Customer Tax Credits & Deductions

Customer Information Regarding IRC Section 179 Deduction

Section 179 is an attractive tax deduction for small and medium businesses. It allows businesses to deduct the full purchase price of qualifying equipment and/or software purchased or financed during the tax year. That means that if you buy a piece of qualifying equipment, you can deduct the full purchase price from your gross income. It’s an incentive created by the U.S. government to encourage businesses to buy equipment and invest in themselves.

Assumptions

  • 100% business use of your Bowlus
  • You are under the $2,560,000 deduction limit
  • You are under the $4,090,000 Section 179 spending cap
  • You are in the top federal tax rate (37%)
  • You depreciate the Bowlus 100% in the first year

Estimated Federal Tax Savings

The following estimates assume 100% business use, under the $2.5M deduction limit and $4M spending cap, in the top federal tax rate (37%) with full first-year depreciation.

Bowlus Cost Estimated Federal Tax Savings
$150,000 $55,500
$200,000 $74,000
$250,000 $92,500
$300,000 $111,000

Some states, such as New Mexico, also conform to federal Section 179. If you are in the highest state income-tax bracket (5.9%), you could see additional savings up to $17,000 on top of the federal tax savings shown above.

Consult your own tax and accounting advisors regarding whether a tax credit is available to you. Bowlus does not provide tax, legal, or accounting advice.

Section 179 at a Glance for 2026

2026 Deduction Limit: $2,560,000
2026 Spending Cap: $4,090,000
Bonus Depreciation: 100% made permanent under the One Big Beautiful Bill Act of 2025

This deduction is good on new and used equipment, as well as off-the-shelf software. To take the deduction, the equipment must be financed or purchased and put into service between January 1, 2026 and December 31, 2026.

For 2026, $4,090,000 is the maximum amount that can be spent on equipment before the Section 179 Deduction available to your company begins to be reduced on a dollar-for-dollar basis, until $6,650,000 is reached. This spending cap makes Section 179 a small-business tax incentive because larger businesses that spend more than the cap on equipment don’t get the deduction.

Bonus Depreciation is generally taken after the Section 179 spending cap is reached and is available for both new and used equipment.

What Is the Section 179 Deduction?

Essentially, Section 179 of the IRS tax code allows businesses to deduct the full purchase price of qualifying equipment and/or software purchased or financed during the tax year. That means that if you buy (or lease) a piece of qualifying equipment, you can deduct the full purchase price from your gross income. It’s an incentive created by the U.S. government to encourage businesses to buy equipment and invest in themselves.

How Section 179 Works

In years past, when your business bought qualifying equipment, it typically wrote it off a little at a time through depreciation — for example, if your company spent $50,000 on a machine, it might write off $10,000 per year for five years (these numbers are illustrative only).

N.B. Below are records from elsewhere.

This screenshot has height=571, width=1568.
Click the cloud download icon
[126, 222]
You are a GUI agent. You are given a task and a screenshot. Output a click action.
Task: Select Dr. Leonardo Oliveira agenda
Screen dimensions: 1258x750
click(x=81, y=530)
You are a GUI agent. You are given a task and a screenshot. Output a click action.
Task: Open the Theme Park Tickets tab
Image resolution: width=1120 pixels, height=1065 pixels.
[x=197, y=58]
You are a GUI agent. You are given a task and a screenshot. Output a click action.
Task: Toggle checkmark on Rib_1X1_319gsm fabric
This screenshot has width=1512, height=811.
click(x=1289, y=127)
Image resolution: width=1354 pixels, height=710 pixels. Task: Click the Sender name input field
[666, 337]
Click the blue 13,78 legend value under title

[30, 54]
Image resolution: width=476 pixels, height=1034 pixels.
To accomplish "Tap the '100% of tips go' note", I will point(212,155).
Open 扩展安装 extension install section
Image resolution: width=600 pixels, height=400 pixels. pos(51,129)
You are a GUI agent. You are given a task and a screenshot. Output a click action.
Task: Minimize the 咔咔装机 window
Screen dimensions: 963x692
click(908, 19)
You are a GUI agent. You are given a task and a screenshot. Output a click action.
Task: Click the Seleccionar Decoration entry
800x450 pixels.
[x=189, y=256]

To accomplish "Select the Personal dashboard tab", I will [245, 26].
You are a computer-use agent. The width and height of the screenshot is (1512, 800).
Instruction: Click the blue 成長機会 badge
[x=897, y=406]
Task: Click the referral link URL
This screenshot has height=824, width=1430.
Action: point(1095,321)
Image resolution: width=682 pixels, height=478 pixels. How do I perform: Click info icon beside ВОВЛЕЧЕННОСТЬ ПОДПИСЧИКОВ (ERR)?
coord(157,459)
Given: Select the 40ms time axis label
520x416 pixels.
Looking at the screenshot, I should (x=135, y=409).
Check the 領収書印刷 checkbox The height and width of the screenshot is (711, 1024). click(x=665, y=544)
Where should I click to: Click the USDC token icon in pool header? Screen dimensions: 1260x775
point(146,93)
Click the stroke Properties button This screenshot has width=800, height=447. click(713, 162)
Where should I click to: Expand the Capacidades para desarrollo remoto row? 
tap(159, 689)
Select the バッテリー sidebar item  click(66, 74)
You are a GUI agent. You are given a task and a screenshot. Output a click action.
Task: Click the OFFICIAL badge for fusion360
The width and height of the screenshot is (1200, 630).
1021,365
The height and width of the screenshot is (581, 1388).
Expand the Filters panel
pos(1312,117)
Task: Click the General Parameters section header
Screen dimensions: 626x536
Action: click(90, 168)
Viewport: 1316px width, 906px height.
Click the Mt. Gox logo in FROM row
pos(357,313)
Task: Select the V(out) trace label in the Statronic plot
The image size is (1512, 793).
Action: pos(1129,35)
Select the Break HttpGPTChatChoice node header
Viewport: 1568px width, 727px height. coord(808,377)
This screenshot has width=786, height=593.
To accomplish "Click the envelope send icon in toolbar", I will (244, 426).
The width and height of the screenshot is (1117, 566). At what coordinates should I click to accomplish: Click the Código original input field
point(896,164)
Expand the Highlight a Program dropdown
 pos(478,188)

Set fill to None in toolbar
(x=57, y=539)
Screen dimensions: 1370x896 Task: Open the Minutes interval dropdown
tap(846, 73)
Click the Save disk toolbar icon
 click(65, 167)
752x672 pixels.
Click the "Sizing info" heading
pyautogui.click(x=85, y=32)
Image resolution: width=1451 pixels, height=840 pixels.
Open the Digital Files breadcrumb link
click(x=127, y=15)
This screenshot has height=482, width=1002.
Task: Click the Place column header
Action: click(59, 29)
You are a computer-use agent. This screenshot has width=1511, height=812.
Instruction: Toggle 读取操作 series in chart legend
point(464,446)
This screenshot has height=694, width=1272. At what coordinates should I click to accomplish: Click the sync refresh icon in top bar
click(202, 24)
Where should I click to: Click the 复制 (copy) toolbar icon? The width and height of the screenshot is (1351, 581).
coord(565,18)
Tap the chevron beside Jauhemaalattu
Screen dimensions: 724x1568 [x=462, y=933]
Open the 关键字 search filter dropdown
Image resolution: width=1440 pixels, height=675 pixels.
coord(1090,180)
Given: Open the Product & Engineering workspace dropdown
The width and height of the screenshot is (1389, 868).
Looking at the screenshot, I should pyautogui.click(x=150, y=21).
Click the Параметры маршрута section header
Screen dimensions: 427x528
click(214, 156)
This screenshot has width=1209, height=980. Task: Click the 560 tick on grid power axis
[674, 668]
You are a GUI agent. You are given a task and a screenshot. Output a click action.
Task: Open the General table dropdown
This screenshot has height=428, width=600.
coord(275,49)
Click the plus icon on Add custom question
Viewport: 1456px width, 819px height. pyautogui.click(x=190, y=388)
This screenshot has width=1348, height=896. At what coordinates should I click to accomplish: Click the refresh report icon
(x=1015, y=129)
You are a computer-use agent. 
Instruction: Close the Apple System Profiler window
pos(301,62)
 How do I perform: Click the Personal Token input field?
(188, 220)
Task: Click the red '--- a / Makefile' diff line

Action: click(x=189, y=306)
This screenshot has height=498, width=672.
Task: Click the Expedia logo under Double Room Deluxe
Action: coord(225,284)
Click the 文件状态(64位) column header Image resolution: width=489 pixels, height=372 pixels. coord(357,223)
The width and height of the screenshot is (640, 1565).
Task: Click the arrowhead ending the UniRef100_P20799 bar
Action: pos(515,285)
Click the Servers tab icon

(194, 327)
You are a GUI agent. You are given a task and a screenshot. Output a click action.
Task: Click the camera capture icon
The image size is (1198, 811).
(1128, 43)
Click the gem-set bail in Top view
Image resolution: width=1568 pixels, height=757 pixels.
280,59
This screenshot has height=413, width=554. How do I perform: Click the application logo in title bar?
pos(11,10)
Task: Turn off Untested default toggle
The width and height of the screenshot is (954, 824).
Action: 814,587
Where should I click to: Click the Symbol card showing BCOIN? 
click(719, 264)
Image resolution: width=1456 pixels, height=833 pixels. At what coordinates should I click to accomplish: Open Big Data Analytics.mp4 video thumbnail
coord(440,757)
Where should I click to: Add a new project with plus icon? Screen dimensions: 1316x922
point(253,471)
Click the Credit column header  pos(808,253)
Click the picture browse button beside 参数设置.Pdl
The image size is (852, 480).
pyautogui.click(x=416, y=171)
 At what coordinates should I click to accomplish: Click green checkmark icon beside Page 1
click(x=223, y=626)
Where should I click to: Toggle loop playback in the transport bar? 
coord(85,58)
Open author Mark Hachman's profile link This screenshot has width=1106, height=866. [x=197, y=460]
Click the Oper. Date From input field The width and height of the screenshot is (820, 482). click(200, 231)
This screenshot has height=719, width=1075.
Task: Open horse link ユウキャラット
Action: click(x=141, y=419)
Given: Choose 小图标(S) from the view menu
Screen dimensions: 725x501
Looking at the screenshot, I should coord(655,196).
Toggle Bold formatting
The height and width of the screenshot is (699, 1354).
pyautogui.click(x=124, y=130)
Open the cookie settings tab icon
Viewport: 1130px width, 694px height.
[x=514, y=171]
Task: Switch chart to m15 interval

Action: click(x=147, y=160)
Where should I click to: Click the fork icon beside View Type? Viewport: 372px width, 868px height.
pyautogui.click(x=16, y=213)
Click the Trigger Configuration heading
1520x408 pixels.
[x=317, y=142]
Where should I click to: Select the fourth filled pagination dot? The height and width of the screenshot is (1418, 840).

Most business owners prefer to write off the entire equipment purchase price for the year they buy it — and that’s exactly what Section 179 does. It allows your business to write off the entire purchase price of qualifying equipment for the current tax year.

Limits of Section 179

For most small businesses, the entire cost of qualifying equipment can be written off on the tax return.

This deduction is available for both new and used equipment. To qualify, the equipment must be financed or purchased and placed into service within the applicable tax year. There is a maximum spending threshold on qualifying equipment, after which the deduction begins to phase out on a dollar-for-dollar basis. Bonus Depreciation can be applied after the deduction threshold is reached and is available for both new and used equipment for additional immediate expense of qualifying assets.

Who Qualifies for Section 179?

All businesses that purchase, finance, and/or lease new or used business equipment during tax year 2026 should qualify for the Section 179 Deduction. Most tangible goods used by American businesses, including business-use vehicles like the Bowlus Endless Highways and Bowlus Rivet, qualify for the Section 179 Deduction.

Vehicles That Qualify

Bowlus offers several travel trailers that may qualify for Section 179 Tax Deduction. IRS Publication 946 states the maximum expense deduction for an SUV over 6,000 pounds is $32,000 for 2026*.

Bowlus does not meet the IRS definition of a heavy sport utility vehicle (as it is not a “4-wheeled vehicle primarily designed or used to carry passengers over public streets, roads, or highways”). Therefore, the gross vehicle weight requirements of between 6,000 lb and 14,000 lb do not apply — and neither does the $32,000 limit. By contrast, a Class-B RV with Sprinter Van Chassis can only deduct up to $32,000.

Difference Between Section 179 and Bonus Depreciation

The most important difference is that both new and used equipment qualify for the Section 179 Deduction (as long as the used equipment is “new to you”), while Bonus Depreciation covered new equipment only until the most recent tax law passed. The bonus depreciation now includes used equipment.  Under the One Big Beautiful Bill Act (Pub. L. 119-21), 100% bonus depreciation is also now permanent for qualifying property acquired after January 19, 2025, eliminating the prior phase-down schedule.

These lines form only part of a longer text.